RECORD SET:
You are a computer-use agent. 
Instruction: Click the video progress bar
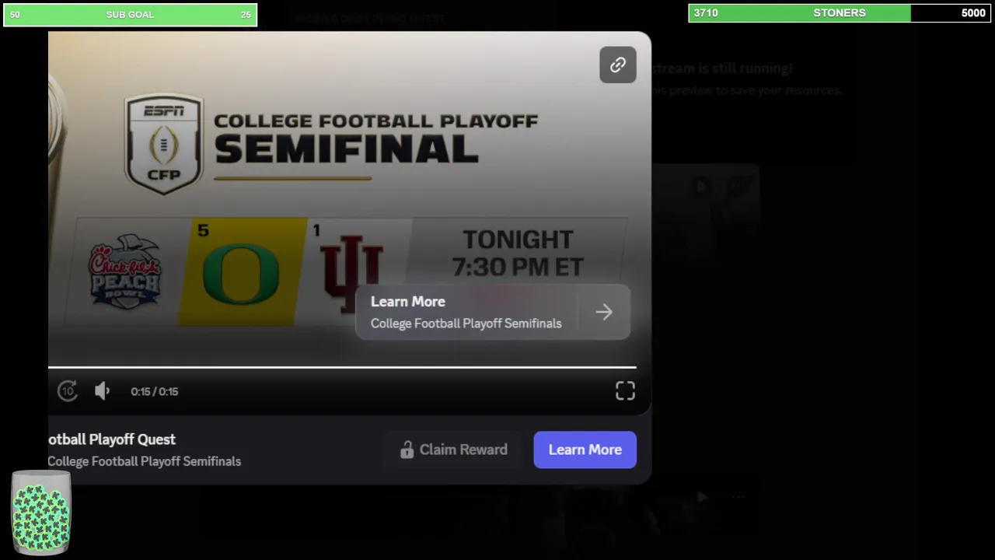tap(342, 366)
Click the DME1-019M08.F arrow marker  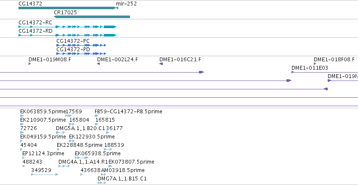[30, 64]
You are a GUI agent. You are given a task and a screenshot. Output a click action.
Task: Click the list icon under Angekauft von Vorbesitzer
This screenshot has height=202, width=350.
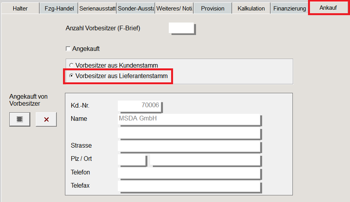(19, 119)
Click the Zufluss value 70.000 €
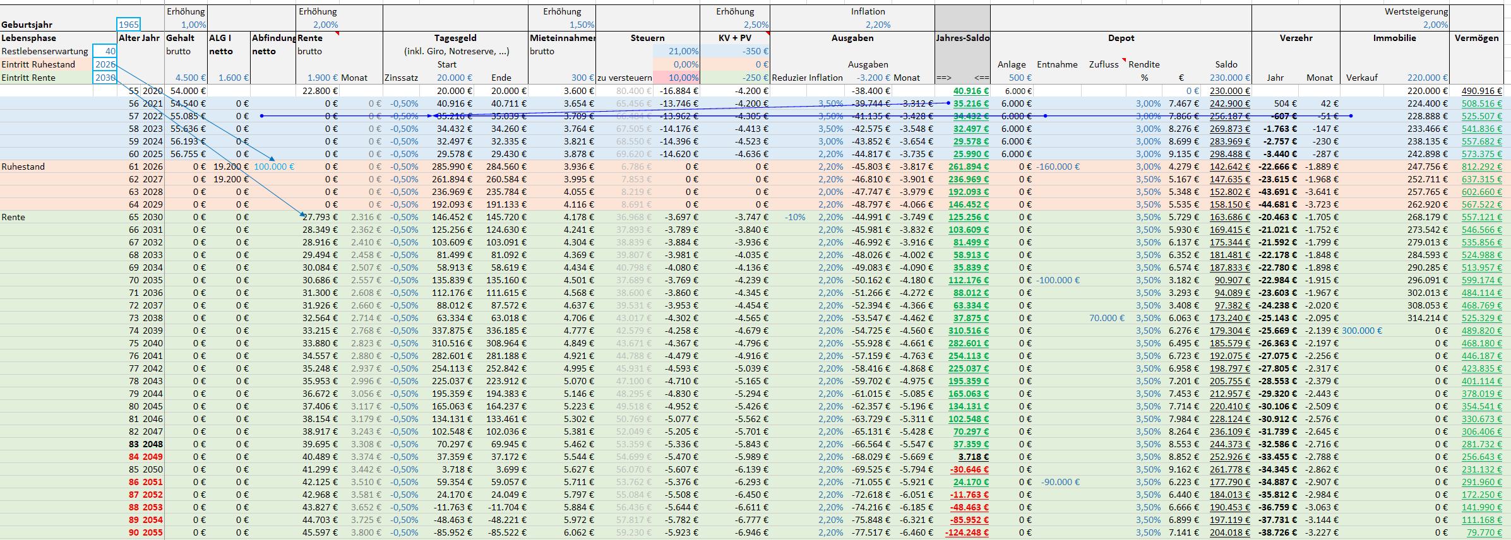 click(1106, 318)
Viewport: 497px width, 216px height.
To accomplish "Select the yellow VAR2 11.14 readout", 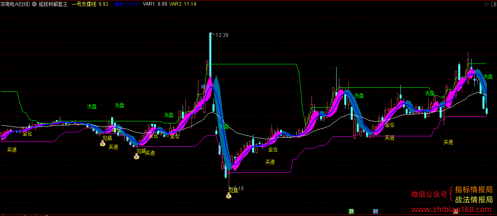I will click(x=183, y=4).
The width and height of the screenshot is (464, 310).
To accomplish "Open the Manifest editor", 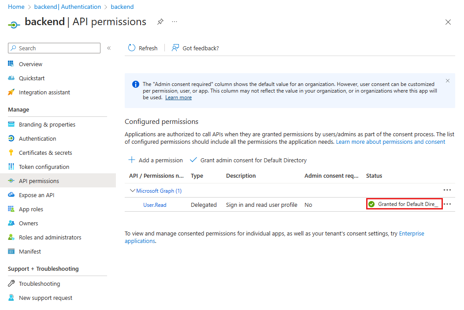I will tap(30, 251).
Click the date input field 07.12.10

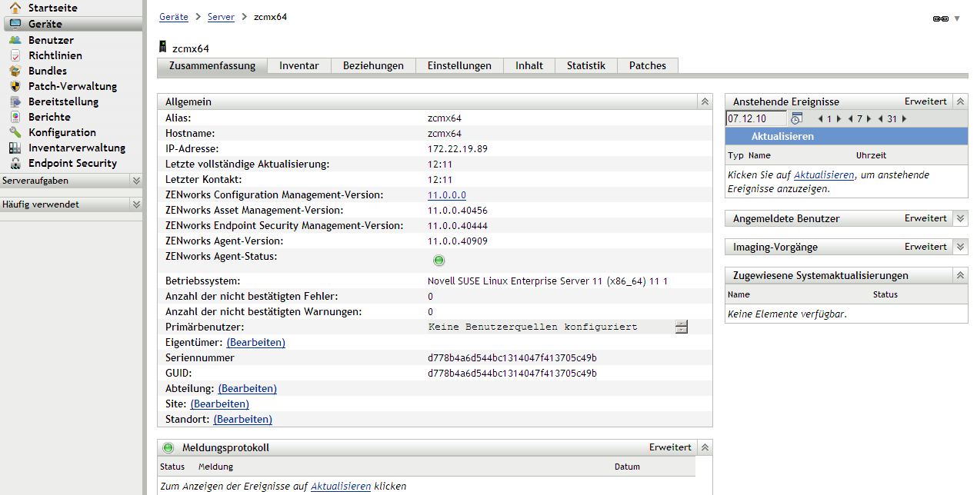[755, 118]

THE REQUEST: Go through the material above and pick out every line that contains the word "screenshot". Copy each of those lines in full.

FINAL ANSWER:
You are a GUI agent. You are given a task and a screenshot. Output a click action.
This screenshot has height=202, width=350.
The width and height of the screenshot is (464, 310).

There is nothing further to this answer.